I make a perfectly timed entrance into the trailer. It was worth waiting for Selena to be alone earlier, to sneak up on her and plan this little reveal together. I feel like Sherlock.
“Sabrina, what the…Del!” Terry exclaims the name of my companion, as he follows me through the doorway.
“So you do know him, that’s not a good start.” I don’t like where I can already tell this is going.
“What are you doing with him, Sabrina? He’s a freak, a junkie…he burned down the trailer!” realisation dawns and he steps towards the arsonist like he is going to hit him. I don’t try to stop him, nor does Selena. Terry baulks under the glare of the much-larger, more physically imposing man, whom I have spent the last few hours with at the bed-and-breakfast. He looks scary, even in a pair of floral winter leggings, which were all I had to stretch over his long, thin legs to replace his piss-stained jeans, and one of Selena’s thick, pink, weeaboo cardigans, despite his arms failing to fill out the sleeves and there being a manga panda blowing a kiss on the chest.

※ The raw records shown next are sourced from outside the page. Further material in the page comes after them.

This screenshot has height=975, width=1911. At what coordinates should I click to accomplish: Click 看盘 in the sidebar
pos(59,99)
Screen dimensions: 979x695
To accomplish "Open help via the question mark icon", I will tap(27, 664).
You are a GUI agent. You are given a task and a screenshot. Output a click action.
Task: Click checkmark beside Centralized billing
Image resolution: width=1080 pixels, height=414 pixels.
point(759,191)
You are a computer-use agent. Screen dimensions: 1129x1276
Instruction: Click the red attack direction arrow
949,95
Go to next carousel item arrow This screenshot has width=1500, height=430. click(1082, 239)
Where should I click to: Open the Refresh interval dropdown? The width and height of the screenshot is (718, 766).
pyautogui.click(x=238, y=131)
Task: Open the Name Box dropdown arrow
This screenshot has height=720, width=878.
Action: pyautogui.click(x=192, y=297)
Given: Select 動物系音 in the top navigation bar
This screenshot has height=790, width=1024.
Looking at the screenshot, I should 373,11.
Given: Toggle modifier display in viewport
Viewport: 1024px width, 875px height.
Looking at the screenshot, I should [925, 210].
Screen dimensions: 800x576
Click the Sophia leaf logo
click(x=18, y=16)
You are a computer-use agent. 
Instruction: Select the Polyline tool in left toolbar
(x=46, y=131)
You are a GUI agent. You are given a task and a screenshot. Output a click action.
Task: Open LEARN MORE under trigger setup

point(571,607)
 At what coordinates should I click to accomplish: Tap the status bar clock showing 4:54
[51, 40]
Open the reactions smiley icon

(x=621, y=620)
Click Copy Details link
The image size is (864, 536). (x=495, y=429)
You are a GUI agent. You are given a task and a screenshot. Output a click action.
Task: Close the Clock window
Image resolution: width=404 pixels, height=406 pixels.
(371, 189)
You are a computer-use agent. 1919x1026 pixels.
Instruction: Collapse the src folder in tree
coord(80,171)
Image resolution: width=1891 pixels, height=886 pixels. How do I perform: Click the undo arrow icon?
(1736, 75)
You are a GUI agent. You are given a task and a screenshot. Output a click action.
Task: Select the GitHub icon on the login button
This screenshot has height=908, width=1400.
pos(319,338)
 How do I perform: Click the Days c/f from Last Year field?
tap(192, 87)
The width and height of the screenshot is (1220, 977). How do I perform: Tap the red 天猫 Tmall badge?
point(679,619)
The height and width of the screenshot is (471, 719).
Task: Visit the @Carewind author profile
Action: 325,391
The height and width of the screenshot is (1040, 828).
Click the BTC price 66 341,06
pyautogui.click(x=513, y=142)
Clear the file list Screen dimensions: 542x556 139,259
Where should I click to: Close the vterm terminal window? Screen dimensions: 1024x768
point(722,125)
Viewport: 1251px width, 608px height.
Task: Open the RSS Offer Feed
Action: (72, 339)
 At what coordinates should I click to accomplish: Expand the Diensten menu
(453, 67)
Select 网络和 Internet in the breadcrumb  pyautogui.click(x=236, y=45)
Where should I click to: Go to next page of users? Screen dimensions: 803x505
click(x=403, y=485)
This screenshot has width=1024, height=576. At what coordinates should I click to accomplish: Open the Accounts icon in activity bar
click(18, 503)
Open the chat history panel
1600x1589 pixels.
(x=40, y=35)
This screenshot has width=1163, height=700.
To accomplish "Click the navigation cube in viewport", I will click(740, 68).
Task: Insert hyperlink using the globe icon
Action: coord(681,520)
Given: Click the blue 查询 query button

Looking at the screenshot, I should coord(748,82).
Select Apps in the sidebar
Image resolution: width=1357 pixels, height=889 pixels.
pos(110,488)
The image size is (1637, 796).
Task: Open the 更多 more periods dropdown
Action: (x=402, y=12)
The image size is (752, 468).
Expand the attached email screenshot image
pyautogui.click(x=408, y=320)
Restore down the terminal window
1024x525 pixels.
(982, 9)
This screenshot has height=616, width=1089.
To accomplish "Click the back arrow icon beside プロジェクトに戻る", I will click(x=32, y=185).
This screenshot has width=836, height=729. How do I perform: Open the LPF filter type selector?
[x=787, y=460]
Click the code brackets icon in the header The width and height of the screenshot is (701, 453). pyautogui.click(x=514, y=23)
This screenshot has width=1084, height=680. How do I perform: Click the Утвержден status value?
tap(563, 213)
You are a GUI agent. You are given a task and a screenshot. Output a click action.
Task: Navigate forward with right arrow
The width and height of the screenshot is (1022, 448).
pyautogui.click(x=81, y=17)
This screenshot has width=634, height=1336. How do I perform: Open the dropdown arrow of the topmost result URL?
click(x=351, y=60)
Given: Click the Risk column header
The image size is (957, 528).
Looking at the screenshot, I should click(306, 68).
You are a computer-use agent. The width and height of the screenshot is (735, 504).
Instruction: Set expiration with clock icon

“What are you doing?” repeats Terry, “Why don’t you hold him? Why didn’t you beat him!” he doesn’t mention the police, obviously.
“Because you’re a dirty man too, Terry. I’ve been a worse junkie myself, cleaned up he doesn’t look that bad, I’m guessing he’s only been drinking heavily for a few days. I wonder why?”
“How should I know!” he’s already on the defensive and I haven’t made an accusation.
“Terry, you’ve already made it obvious you know him. Before you embarrass yourself like the naughty little boy you are, and admit to what you did, why don’t you let him tell us?”
“He stole my boyfriend!” the large, scraggly man points a long, dirty finger nail. I didn’t notice before but he has one long index fingernail and the rest are bitten off.
“You can’t own a boy, Del, he dumped you, bitch!” I can tell from the malicious look on his face that he is enjoying his victory.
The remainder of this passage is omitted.